Square Barrels Brings More Burgers and Beer to Downtown Honolulu
The Pint + Jigger partners’ newest eatery is finding its groove.

The Inception Burger.
Photo: Diane Lee
When we hear there’s a new place in town whose main gig is burgers and beer, it doesn’t take much convincing to get us there. And quickly. We found ourselves at Square Barrels a mere two weeks into its existence. In all fairness, that’s totally jumping the gun, for the purposes of a review. We don’t know many two-week-olds who were born ready. Barrels is no exception, but we went anyway. Twice. OK, three times. And this is what we think so far.
First impressions: Square Barrels is a good-looking joint. Its whitewashed walls and high-walled booths evoke a sort of French country vibe. Then the sleek black accents make it less country and more townie cool. And then the bar—a wall of polished silver beer faucets punctuated by a steer skull hanging on a backdrop of pine-colored planks, bring it back around to farmhouse chic. We like it. We like walking in to all that. It feels good. And knowing you’ll be sitting down to a meal of burgers makes it feel even better.
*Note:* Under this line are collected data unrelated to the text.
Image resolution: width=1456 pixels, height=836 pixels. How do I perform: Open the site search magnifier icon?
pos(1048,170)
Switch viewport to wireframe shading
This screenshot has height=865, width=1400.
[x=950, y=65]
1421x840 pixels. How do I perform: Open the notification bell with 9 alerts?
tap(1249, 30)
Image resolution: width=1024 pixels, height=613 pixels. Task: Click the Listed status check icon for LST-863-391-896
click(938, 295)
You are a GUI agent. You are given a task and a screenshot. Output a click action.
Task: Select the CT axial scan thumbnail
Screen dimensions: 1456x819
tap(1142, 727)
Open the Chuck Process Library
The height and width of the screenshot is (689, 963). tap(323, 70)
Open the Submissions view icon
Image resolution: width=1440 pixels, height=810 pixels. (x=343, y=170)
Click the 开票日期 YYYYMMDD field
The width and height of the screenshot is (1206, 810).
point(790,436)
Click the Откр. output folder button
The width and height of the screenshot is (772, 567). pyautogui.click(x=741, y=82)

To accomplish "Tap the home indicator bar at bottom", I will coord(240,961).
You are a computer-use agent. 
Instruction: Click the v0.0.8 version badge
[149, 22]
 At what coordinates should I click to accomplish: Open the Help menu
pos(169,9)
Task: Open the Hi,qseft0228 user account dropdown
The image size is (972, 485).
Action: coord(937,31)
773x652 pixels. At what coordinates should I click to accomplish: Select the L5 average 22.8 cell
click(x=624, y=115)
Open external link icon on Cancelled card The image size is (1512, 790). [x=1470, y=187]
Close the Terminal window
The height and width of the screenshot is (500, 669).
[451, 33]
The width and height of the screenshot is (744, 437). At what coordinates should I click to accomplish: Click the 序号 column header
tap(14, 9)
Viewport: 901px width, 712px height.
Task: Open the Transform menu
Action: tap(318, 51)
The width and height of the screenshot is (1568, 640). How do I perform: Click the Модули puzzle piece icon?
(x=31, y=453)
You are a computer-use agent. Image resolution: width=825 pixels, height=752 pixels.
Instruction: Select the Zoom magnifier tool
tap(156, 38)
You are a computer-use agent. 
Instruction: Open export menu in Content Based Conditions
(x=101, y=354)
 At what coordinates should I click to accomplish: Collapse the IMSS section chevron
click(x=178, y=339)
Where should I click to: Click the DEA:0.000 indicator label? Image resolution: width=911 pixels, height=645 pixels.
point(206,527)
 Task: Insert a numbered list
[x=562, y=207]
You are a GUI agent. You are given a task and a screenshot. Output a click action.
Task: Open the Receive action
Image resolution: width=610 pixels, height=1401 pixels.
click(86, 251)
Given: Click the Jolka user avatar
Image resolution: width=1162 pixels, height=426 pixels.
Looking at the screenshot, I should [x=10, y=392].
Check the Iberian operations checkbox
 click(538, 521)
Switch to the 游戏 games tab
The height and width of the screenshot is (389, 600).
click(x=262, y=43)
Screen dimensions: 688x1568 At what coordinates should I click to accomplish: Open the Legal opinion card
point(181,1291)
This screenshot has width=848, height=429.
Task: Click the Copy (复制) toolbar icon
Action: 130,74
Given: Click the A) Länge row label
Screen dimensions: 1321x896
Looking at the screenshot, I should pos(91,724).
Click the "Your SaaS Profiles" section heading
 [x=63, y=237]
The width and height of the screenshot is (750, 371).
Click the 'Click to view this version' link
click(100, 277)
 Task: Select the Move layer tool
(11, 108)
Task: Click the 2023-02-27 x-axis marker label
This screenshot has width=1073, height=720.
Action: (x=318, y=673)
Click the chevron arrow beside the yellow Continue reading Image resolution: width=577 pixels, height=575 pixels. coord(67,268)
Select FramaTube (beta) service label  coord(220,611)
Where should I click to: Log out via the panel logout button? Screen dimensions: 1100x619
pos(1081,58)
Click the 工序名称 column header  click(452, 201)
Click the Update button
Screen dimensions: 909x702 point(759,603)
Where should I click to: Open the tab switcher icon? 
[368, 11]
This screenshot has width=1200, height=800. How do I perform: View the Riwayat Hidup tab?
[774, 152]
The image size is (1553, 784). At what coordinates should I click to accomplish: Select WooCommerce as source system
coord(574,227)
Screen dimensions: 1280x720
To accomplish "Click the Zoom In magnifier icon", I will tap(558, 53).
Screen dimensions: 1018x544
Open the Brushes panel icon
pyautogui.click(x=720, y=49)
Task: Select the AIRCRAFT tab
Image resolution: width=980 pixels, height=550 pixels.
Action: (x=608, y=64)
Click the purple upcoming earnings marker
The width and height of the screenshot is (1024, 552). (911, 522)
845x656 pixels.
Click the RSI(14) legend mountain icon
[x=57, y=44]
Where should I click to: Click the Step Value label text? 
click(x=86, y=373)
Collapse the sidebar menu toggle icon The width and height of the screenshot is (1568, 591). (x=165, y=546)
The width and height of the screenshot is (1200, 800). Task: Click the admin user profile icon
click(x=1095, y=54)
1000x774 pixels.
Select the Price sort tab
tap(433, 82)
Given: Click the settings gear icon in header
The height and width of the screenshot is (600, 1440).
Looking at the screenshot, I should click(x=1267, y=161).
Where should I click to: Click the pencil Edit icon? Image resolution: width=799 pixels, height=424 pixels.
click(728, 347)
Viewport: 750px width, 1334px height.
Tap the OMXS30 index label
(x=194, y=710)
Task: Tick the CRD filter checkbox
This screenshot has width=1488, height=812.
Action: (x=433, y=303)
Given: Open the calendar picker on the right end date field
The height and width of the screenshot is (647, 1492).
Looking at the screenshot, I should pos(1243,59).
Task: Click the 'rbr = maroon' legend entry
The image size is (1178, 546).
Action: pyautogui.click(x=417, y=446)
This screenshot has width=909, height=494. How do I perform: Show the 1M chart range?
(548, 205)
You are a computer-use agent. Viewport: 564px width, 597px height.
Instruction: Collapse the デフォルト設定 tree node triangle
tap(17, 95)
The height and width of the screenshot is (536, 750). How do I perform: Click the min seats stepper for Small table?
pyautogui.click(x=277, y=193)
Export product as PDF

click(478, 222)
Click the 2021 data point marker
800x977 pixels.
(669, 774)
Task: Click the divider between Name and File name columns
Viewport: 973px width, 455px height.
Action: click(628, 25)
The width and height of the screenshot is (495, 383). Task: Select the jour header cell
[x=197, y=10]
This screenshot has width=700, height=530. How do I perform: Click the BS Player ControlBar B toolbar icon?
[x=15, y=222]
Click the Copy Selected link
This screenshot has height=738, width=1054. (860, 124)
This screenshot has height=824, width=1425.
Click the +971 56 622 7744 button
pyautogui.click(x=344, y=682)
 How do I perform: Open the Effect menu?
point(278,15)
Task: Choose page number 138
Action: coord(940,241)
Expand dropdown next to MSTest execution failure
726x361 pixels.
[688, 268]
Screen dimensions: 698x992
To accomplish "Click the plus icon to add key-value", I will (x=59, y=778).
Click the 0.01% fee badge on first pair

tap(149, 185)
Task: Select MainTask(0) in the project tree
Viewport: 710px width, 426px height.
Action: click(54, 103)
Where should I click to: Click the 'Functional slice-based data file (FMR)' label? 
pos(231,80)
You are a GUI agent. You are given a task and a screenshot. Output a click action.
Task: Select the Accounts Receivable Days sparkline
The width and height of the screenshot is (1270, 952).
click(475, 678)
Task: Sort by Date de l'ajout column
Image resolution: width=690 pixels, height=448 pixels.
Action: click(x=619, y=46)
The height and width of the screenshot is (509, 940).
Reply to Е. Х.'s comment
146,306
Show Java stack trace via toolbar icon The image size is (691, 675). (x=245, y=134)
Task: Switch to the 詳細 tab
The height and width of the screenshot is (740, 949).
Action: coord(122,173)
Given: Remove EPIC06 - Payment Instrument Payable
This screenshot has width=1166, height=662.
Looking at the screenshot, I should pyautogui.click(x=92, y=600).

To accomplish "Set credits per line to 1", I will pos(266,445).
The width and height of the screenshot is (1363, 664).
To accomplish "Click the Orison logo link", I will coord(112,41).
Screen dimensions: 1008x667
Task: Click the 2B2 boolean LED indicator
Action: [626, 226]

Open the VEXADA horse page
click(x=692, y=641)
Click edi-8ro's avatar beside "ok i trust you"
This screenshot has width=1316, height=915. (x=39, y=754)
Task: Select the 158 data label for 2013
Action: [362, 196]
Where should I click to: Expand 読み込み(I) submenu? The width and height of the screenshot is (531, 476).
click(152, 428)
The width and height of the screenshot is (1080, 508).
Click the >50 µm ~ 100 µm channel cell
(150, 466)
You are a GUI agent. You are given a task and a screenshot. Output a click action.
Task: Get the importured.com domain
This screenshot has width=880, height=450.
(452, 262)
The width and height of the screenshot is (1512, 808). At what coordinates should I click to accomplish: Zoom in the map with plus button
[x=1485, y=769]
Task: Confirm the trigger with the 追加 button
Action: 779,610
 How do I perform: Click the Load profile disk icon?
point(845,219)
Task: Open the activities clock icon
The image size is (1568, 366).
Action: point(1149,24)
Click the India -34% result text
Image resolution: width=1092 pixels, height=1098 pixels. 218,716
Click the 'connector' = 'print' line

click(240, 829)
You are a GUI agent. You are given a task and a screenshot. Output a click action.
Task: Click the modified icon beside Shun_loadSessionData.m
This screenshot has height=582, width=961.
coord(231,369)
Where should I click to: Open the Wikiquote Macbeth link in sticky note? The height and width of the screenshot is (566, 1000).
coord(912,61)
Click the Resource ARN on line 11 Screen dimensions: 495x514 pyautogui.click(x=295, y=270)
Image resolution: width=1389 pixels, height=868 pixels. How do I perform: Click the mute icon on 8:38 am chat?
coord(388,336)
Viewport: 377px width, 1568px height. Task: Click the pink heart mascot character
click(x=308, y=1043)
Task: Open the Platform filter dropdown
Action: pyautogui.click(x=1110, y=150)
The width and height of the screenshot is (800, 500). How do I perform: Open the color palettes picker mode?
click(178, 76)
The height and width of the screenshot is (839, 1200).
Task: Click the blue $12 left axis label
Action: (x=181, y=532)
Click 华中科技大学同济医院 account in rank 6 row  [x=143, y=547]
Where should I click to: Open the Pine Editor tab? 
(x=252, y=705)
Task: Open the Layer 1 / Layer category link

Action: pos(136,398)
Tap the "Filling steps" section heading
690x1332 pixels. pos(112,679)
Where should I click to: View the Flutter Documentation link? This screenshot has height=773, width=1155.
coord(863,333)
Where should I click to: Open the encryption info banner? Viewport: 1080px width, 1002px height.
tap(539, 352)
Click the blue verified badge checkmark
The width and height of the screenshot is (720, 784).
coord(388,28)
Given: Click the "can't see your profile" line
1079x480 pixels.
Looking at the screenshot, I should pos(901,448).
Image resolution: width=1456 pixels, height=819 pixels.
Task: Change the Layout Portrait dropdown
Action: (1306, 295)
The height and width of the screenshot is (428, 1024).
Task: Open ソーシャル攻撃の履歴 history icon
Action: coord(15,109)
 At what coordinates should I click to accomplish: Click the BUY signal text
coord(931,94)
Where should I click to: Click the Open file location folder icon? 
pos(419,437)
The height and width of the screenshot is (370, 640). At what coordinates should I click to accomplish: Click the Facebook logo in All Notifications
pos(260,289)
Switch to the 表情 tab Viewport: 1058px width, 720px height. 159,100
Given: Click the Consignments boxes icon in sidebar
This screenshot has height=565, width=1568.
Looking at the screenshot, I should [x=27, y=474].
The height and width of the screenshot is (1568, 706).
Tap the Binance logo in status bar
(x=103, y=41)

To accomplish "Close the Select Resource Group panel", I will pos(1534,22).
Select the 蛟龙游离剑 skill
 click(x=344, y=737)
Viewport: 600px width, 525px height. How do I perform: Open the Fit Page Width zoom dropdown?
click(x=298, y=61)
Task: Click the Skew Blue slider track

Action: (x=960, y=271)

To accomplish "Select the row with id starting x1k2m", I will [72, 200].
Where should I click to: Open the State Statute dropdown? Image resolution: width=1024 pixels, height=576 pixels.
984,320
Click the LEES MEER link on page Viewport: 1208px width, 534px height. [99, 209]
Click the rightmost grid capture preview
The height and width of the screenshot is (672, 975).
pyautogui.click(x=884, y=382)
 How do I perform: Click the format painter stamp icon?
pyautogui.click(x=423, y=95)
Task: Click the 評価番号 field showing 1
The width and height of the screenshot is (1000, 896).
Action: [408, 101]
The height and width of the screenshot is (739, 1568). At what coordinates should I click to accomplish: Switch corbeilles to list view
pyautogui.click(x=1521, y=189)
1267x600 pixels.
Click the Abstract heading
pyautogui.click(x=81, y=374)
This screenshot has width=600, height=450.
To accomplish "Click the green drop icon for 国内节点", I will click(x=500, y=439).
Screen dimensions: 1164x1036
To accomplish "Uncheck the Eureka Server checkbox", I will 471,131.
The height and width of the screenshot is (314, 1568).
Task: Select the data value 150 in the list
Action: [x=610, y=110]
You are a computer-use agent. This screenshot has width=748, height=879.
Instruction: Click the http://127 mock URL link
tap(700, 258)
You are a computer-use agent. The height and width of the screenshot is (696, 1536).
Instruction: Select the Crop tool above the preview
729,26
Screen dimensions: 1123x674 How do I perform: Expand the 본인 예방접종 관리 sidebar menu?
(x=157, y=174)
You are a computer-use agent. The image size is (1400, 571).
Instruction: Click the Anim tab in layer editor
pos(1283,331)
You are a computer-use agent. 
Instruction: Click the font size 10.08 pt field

Hideo and Grace Simon of Pint + Jigger opened Square Barrels March 6 in the old Café Che Pasta space in Bishop Square with a small, focused menu of mostly burgers. The burgers are made with local meat, ground in-house, and served like burgers should be: with a pile of perfect French fries. They really are perfect. Thicker than shoestring, slimmer than thick, fried in pig fat, salted generously and peppered lightly. There is the option to have them fried in rice bran oil. Don’t do it. Just don’t. There is no substitute for lard (in fries or in life). Ulu fries are also on the menu, but our server informed us that they had already depleted the island’s supply of breadfruit and were sold out until further notice. Fair enough. A reason to go back.
Over the course of three visits, we tried every burger on the menu, a couple of pastas and both desserts. And then tried the burgers again. The burgers will keep us coming back; the pastas weren’t a good enough alternative to the burgers (next time, we’ll just get extra fries). And the desserts? Skip dessert.
New on the menu on our first visit was the “Inception” burger, named for its dream-within-a-dream (or rather burger-within-a-burger) concept: ground smoked pork sandwiched between ground beef and then cooked as usual. It was the best burger of the bunch. Full of good, meaty flavor, heavy on the smoke and cooked to a perfect pink. Our other burgers, on all occasions, were cruelly over-cooked. We wanted the bacon burger to be our favorite. We picked it first, tried it first, tried it again, took a bite of venison to cleanse our palate and went back for more. Still it left us wanting. Too dry, too cooked, too thin. For $15, we want meat. MEAT.
The venison burger was better, but also suffered from over-cooking, giving it that felt-like texture that game meat gets when it’s deader-than-dead. But with less time on the fire, we’d go back for the venison burger. Hell, we’d go back for any of the burgers. All the pieces are there for burger greatness, and greatness doesn’t always happen overnight. We get that.
In the meantime, 24 beers on tap and perfect fries are two really, really good reasons to keep checking in on the burgers.